The Castle in the Forest
by Norman Mailer
Random House, HK$270
At 84, Norman Mailer has an incredible hunger to be read and to book his seat among the highest class of writers. The flak Mailer has defied for almost 60 years has goaded the American. John Updike, 75, appears from his dotage only when the world hits a crisis worthy of a writer with his trophies. Last year's Terrorist was just a respectable Updike novel. After extolling the American of his day, Updike seemed unwilling to give his contemporary characters blood.
About the same time, Mailer had a quick shot at the Bush administration and the fallout from September 11 in The Big Empty, a series of interviews with his son. But that book was merely a break from working on a trilogy of novels that should take in just about every form of evil mankind could engineer.
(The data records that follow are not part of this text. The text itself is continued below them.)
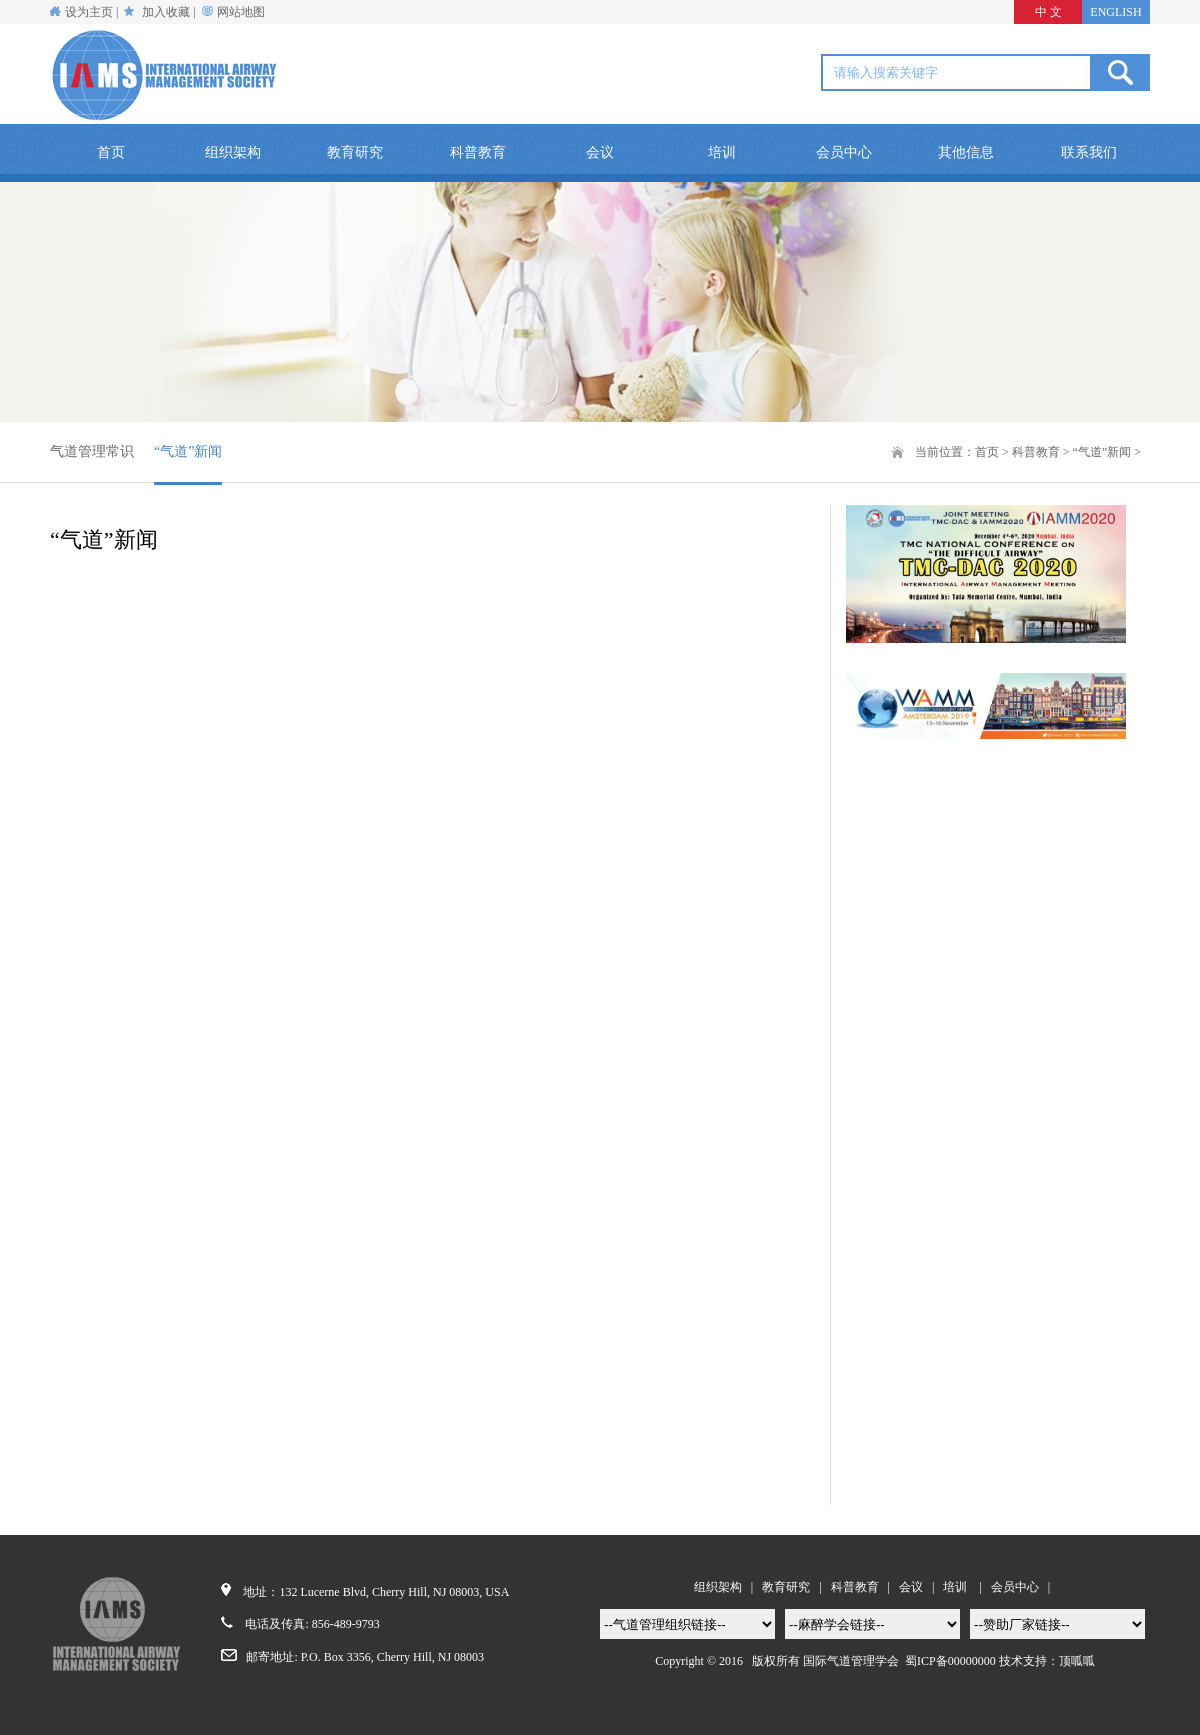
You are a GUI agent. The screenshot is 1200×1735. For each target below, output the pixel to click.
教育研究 (355, 152)
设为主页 (81, 12)
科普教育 (478, 152)
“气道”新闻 (188, 451)
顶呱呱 (1077, 1661)
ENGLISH (1115, 12)
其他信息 (966, 152)
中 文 (1048, 12)
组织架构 (233, 152)
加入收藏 (166, 12)
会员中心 (844, 152)
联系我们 (1089, 152)
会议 (600, 152)
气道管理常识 (92, 451)
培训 (722, 152)
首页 (111, 152)
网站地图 (241, 12)
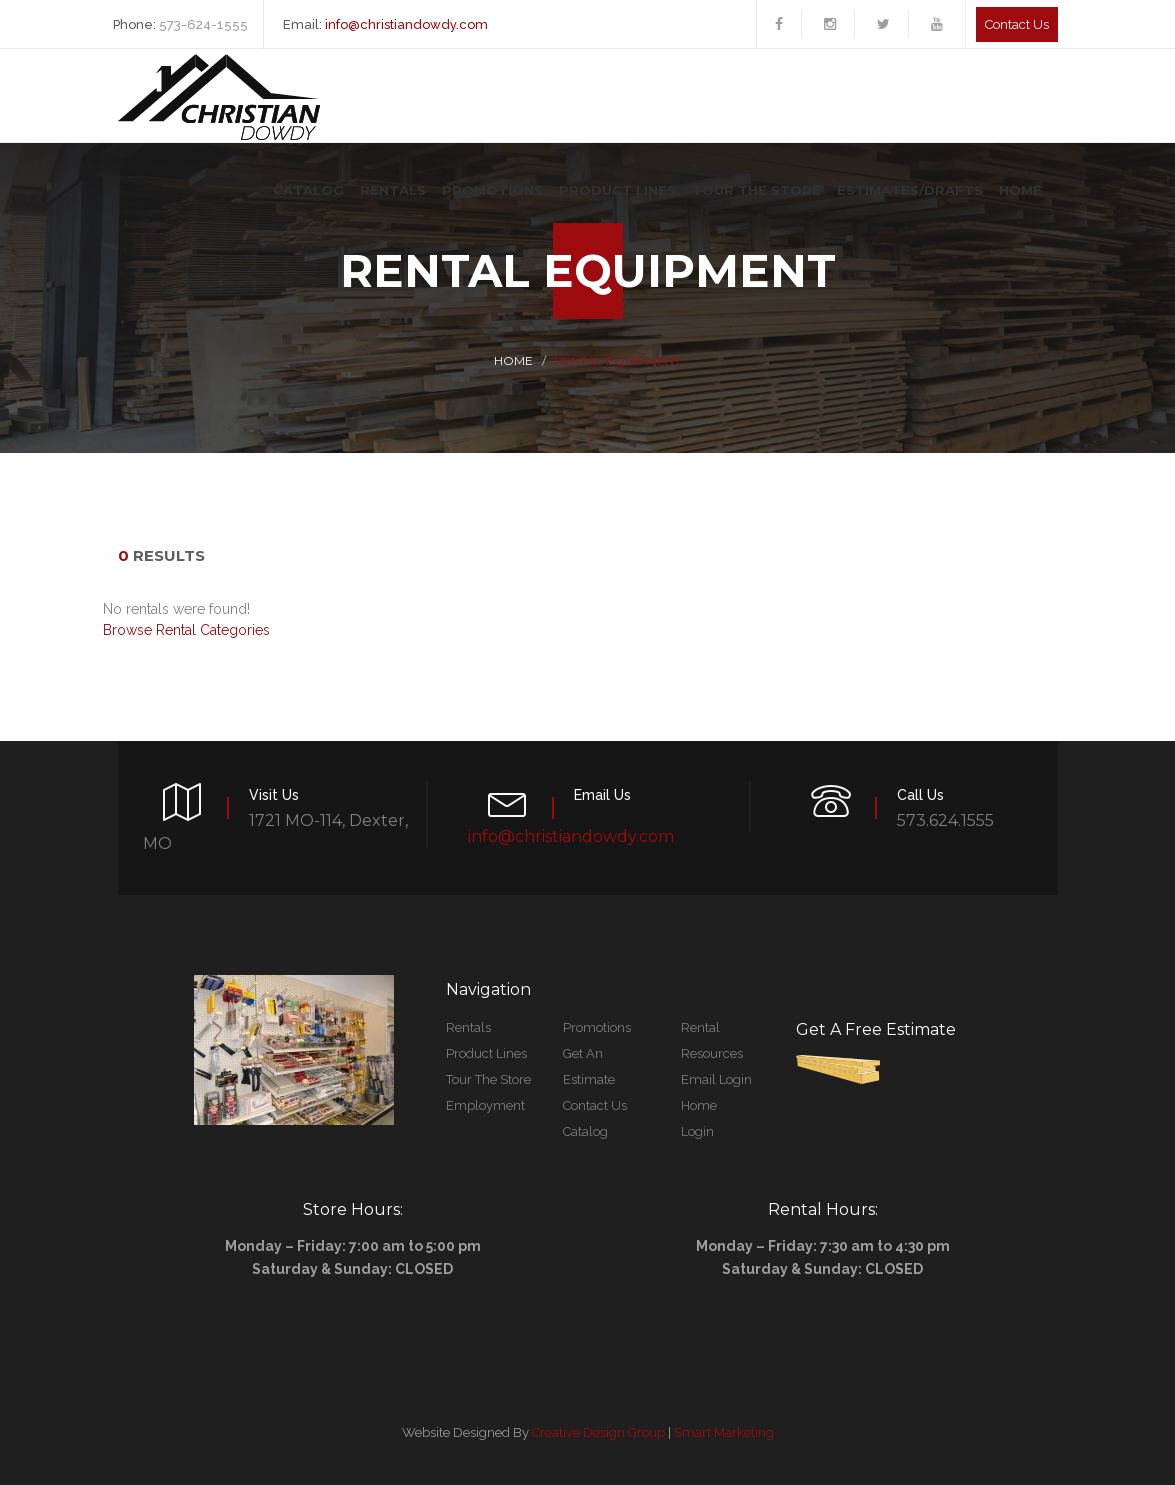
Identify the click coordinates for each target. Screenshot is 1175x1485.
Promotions (492, 190)
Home (1020, 190)
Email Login (716, 1079)
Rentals (393, 190)
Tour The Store (756, 190)
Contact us (1017, 24)
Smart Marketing (724, 1432)
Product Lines (617, 190)
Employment (485, 1105)
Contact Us (595, 1105)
Mailer usually devotes his novels to the sins and virtues of major players: generals, politicians, killers, athletes and artists. His last novel, The Gospel According to the Son, an exposition of Jesus Christ, is usually cited as his worst. Most writers would take that as advice to slow down. Mailer was inspired to take on the Bible's other lead role, Satan, and one of his malignant earthly monsters, Adolf Hitler.
The first of the trilogy, The Castle in the Forest, opens with narration by Dieter, an SS officer and a mid-ranking devil in the service of the Maestro, who we can only guess is Satan. Dieter is the bad angel assigned to sit on the shoulder of young Adolf and bring out his malevolent potential. He has the ultimate view of the Fuhrer's rise.